Bug 1483278

Summary: lorax runtime-install tries to install 'rdma' on armhfp, but 'rdma-core' (which replaced it) is not built for armhfp - breaks composes
Product: [Fedora] Fedora Reporter: Kevin Fenzi <kevin>
Component: loraxAssignee: Brian Lane <bcl>
Status: CLOSED ERRATA QA Contact: Fedora Extras Quality Assurance <extras-qa>
Severity: unspecified Docs Contact:
Priority: unspecified    
Version: rawhideCC: anaconda-maint-list, awilliam, bcl, dledford, honli, jarodwilson, pbrobinson, robatino
Target Milestone: ---   
Target Release: ---   
Hardware: Unspecified   
OS: Unspecified   
Whiteboard: AcceptedBlocker
Fixed In Version: Doc Type: If docs needed, set a value
Doc Text:
Story Points: ---
Clone Of: Environment:
Last Closed: 2017-09-06 20:34:50 UTC Type: Bug
Regression: --- Mount Type: ---
Documentation: --- CRM:
Verified Versions: Category: ---
oVirt Team: --- RHEL 7.3 requirements from Atomic Host:
Cloudforms Team: --- Target Upstream Version:
Embargoed:
Bug Depends On:    
Bug Blocks: 1396702    

Description Kevin Fenzi 2017-08-20 01:10:30 UTC
The old rdma package built and was provided on armv7 (I have no idea if it worked or not). Thus, lorax expects that it will be available to make netinstall isos and other images. 

The new rdma-core package excludes arvm7 and breaks composes where it's expected to exist. 

See:
https://koji.fedoraproject.org/koji/taskinfo?taskID=21322139

So, possible solutions: 

1) drop the exclude in rdma-core. Does it still apply? 

or

2) Patch lorax to not require rdma on armv7.

Comment 1 Kevin Fenzi 2017-08-21 20:29:34 UTC
Until we sort this out I have unblocked rdma and libmlx4 in f27. 

Once we fix this properly, we should block them in f28/rawhide and f27.

Comment 2 Honggang LI 2017-08-22 00:34:44 UTC
(In reply to Kevin Fenzi from comment #0)
> The old rdma package built and was provided on armv7 (I have no idea if it
> worked or not). Thus, lorax expects that it will be available to make
> netinstall isos and other images. 
> 
> The new rdma-core package excludes arvm7 and breaks composes where it's
> expected to exist. 
> 
> See:
> https://koji.fedoraproject.org/koji/taskinfo?taskID=21322139
> 
> So, possible solutions: 
> 
> 1) drop the exclude in rdma-core. Does it still apply? 
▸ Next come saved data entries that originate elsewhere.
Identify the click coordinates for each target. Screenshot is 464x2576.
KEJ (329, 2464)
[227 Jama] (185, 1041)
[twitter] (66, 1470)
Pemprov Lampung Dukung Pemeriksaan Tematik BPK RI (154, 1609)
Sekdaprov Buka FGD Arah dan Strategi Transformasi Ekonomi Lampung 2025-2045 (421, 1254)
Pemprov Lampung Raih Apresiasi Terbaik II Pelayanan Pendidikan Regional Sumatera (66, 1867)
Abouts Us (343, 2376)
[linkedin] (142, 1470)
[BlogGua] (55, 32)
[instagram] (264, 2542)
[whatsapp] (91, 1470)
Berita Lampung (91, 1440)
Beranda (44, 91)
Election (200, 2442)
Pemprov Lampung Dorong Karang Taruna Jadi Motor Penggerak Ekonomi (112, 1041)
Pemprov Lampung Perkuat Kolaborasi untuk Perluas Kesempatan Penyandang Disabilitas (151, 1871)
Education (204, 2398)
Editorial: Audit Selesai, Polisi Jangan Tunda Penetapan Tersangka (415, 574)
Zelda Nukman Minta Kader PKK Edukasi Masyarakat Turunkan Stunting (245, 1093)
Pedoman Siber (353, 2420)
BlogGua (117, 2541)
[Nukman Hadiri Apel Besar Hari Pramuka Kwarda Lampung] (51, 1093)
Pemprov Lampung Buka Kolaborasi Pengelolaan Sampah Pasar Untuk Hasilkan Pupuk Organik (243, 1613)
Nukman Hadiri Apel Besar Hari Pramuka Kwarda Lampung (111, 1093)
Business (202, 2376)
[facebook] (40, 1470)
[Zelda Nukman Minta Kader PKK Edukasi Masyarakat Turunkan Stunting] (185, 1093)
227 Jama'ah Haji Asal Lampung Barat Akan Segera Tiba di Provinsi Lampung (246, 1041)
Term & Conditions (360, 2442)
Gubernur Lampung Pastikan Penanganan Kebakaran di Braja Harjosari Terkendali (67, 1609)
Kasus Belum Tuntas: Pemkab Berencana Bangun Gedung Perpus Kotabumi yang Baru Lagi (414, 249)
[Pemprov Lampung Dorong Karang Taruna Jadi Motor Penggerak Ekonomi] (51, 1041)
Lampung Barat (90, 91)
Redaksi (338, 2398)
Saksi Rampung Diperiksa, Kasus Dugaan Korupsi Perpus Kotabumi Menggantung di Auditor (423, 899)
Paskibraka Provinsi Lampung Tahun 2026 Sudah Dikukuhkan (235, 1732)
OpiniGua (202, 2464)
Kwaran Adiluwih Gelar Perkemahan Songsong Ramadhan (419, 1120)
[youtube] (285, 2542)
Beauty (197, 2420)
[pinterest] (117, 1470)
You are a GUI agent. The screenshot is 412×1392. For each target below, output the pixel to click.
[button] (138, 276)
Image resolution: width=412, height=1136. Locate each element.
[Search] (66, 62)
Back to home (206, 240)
We can't drop the exclude in rdma-core, please see the rdma-core.spec file for details:

rdma-core (f27)]$ vi rdma-core.spec
 41 # 32-bit arm is missing required arch-specific memory barriers,
 42 ExcludeArch: %{arm}

> or
> 
> 2) Patch lorax to not require rdma on armv7.

Comment 3 Doug Ledford 2017-08-22 00:43:20 UTC
Just because the old rdma package (which was nothing but scripts and was a noarch package) could be installed on armv7, it did not mean that libibverbs and librdmacm (the two basic components of user space RDMA applications) were also there and usable (they might have been there, but they certainly were not usable).  Along with the transition from a separate librdmacm and libibverbs to a single rdma-core that combines these components (as well as several others) into a cohesive package, we tightened down which arches we allowed the build to happen on, and if we don't have the right support on an arch (especially if the arch will appear to work but produce random corruptions due to coherency issues, like all 32bit arm arches will since they none have the required PCI DMA coherency properties for RDMA to work right), then we no longer allow the package to build on that arch.  It is better to refuse to build than to build a known broken product that gives the appearance of working.

So, we will need to update lorax to know that the rdma-core package is not applicable to any 32bit arm arch.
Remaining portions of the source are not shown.